Managed care is about "competition." There will no longer be colleagues. Instead, there will be competitors who are looking to get patients. Competitors are not like colleagues. Indeed, viewing professional activities through the managed care lens may mean derogating the merit of mentioning younger doctors and sharing information with peers. If others are potential competitors, we cast doubt on the efficacy of the treatment they rendered and try to persuade their patients to use us, as we, naturally, will provide superior treatment.
The term managed care offers another facet to the corruption of language. Managed care works like any other insurance. They collect fees and create profits through rationing or withholding services. The chief executive officers have enormous salaries. Stockholders reap enormous profits. Provided quality services would drive down the money available to the CEO czars. Certain populations are inherently unprofitable, such as those with chronic illnesses and the elderly: and those are the very populations whom managed care abandons first and leaves to the government. Medicaid and Medicare are wonderful insurance plans which offer almost total coverage and many services.

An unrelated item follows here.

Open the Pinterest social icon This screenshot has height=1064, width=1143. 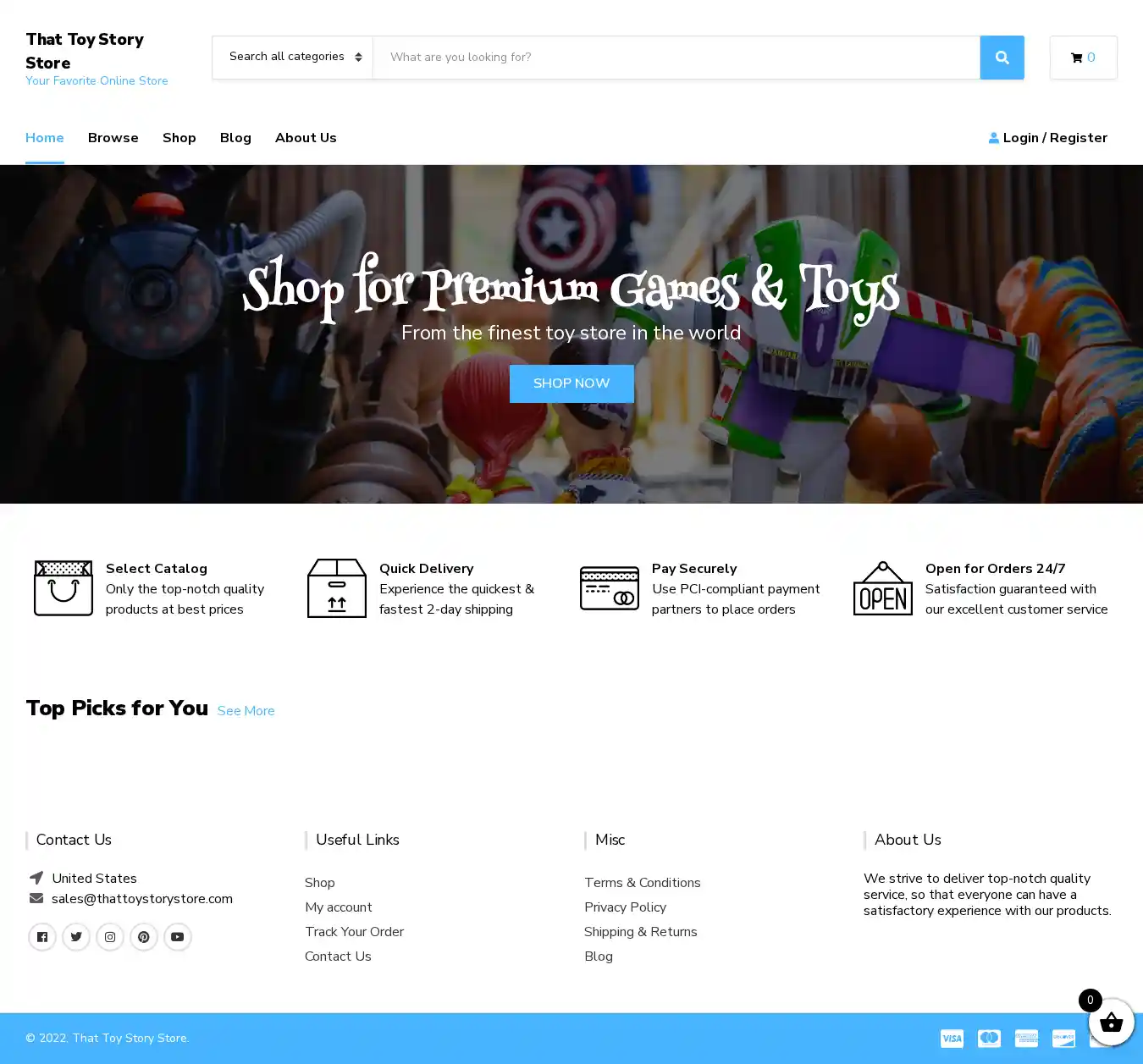coord(144,937)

Managed care claims to offer a focus on primary care, with an emphasis on prevention. Yet most of them want their physicians to be productive, which means squeezing more patients into the time. Eventually, psycho-educational planning is extracted out, and pharmaceuticals are emphasized. For a host of complex and seemingly meritorious reasons, in the last 15 years, the FDA has eased the process of making drugs available to patients. Potions are rushed to market quicker and advertised widely. Then, a year or two later, severe side effects are discovered and the drug recalled or discontinued–ala phenfen. There was a similar brouhaha with a diabetes drug too. Additionally, pharmaceuticals considered "safe" are applied to a wider and more diverse population, with the negative effects disregarded.
Managed care ultimately causes an uptick in medical care expenses. For example, all ER’s have to "stabilize" severely ill patients, regardless of whether or not they take their insurance. However, once stabilized, they are transferred to a covering hospital. This disregards the fact that the transfer is an inherently de-stabilizing event which induces relapse. It causes stress neurotransmitters to flood the patient’s system. It introduces someone who is still histologically vulnerable to new pathogens. It disrupts "continuity of care." Thus, as many patients will relapse, it means the new treatment team has to again stabilize, which increases time, expense, and mortality rates.
Research and education are two other areas which are inherently unprofitable and immediately de-funded when MC takes over. Research is not always productive and does not always lead to profit-making products. Thus, we have a situation where the pharmaceutical companies are the ones funding medical research, and they have little incentive to fund areas which will lead to decreased use of prescription products.
At this point, the subversion of treatment into managed care’s theories seems inevitable. There is no will in the current political arena to investigate other possibilities. However, the inevitability of a managed care takeover does not mean we should passively accept their distortions of history and the corruptions of their language. If nothing else, perhaps this essay will encourage management of public hospitals to hire more respectful facilitators to ready staff for managed care.